What the exercise asks:
Every entry below must be transcribed exactly, with no line missing.

------

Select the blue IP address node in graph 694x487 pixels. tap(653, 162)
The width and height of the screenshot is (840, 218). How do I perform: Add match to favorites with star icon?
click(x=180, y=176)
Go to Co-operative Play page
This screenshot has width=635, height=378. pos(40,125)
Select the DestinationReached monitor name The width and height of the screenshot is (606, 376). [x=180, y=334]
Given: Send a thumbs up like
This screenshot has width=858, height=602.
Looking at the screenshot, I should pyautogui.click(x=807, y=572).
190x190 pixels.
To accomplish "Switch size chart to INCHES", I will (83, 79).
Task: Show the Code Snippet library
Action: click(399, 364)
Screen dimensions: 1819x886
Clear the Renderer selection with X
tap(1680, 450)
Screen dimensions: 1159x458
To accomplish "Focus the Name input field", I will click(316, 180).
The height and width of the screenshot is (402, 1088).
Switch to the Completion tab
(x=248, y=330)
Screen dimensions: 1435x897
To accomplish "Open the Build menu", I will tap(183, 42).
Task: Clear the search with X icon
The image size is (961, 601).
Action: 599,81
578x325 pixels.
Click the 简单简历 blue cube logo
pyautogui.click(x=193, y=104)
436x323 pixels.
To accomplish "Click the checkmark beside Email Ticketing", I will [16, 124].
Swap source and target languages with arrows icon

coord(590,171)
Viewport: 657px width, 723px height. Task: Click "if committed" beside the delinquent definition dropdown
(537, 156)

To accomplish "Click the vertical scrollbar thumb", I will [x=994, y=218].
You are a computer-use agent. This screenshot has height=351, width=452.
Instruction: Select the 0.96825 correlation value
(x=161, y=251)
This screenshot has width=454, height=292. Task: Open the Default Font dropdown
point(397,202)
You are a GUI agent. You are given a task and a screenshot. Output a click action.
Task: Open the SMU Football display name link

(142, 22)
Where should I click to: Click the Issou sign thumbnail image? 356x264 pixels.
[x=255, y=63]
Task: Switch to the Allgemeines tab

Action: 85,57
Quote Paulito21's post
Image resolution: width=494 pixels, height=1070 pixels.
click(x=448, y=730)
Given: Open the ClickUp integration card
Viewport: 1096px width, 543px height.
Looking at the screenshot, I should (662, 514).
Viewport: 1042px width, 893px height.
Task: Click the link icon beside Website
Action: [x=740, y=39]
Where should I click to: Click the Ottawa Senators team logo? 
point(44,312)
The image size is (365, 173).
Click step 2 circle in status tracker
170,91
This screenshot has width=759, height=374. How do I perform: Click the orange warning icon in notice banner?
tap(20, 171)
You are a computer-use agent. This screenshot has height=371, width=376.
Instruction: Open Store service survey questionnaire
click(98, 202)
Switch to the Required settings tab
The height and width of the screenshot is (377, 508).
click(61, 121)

------

Result of this exercise:
Select the blue IP address node in graph 694x487 pixels. tap(653, 162)
The width and height of the screenshot is (840, 218). How do I perform: Add match to favorites with star icon?
click(x=180, y=176)
Go to Co-operative Play page
This screenshot has width=635, height=378. pos(40,125)
Select the DestinationReached monitor name The width and height of the screenshot is (606, 376). [x=180, y=334]
Given: Send a thumbs up like
This screenshot has width=858, height=602.
Looking at the screenshot, I should pyautogui.click(x=807, y=572).
190x190 pixels.
To accomplish "Switch size chart to INCHES", I will (83, 79).
Task: Show the Code Snippet library
Action: click(399, 364)
Screen dimensions: 1819x886
Clear the Renderer selection with X
tap(1680, 450)
Screen dimensions: 1159x458
To accomplish "Focus the Name input field", I will click(316, 180).
The height and width of the screenshot is (402, 1088).
Switch to the Completion tab
(x=248, y=330)
Screen dimensions: 1435x897
To accomplish "Open the Build menu", I will tap(183, 42).
Task: Clear the search with X icon
The image size is (961, 601).
Action: 599,81
578x325 pixels.
Click the 简单简历 blue cube logo
pyautogui.click(x=193, y=104)
436x323 pixels.
To accomplish "Click the checkmark beside Email Ticketing", I will [16, 124].
Swap source and target languages with arrows icon

coord(590,171)
Viewport: 657px width, 723px height. Task: Click "if committed" beside the delinquent definition dropdown
(537, 156)

To accomplish "Click the vertical scrollbar thumb", I will [x=994, y=218].
You are a computer-use agent. This screenshot has height=351, width=452.
Instruction: Select the 0.96825 correlation value
(x=161, y=251)
This screenshot has width=454, height=292. Task: Open the Default Font dropdown
point(397,202)
You are a GUI agent. You are given a task and a screenshot. Output a click action.
Task: Open the SMU Football display name link

(142, 22)
Where should I click to: Click the Issou sign thumbnail image? 356x264 pixels.
[x=255, y=63]
Task: Switch to the Allgemeines tab

Action: 85,57
Quote Paulito21's post
Image resolution: width=494 pixels, height=1070 pixels.
click(x=448, y=730)
Given: Open the ClickUp integration card
Viewport: 1096px width, 543px height.
Looking at the screenshot, I should (662, 514).
Viewport: 1042px width, 893px height.
Task: Click the link icon beside Website
Action: [x=740, y=39]
Where should I click to: Click the Ottawa Senators team logo? 
point(44,312)
The image size is (365, 173).
Click step 2 circle in status tracker
170,91
This screenshot has width=759, height=374. How do I perform: Click the orange warning icon in notice banner?
tap(20, 171)
You are a computer-use agent. This screenshot has height=371, width=376.
Instruction: Open Store service survey questionnaire
click(98, 202)
Switch to the Required settings tab
The height and width of the screenshot is (377, 508).
click(61, 121)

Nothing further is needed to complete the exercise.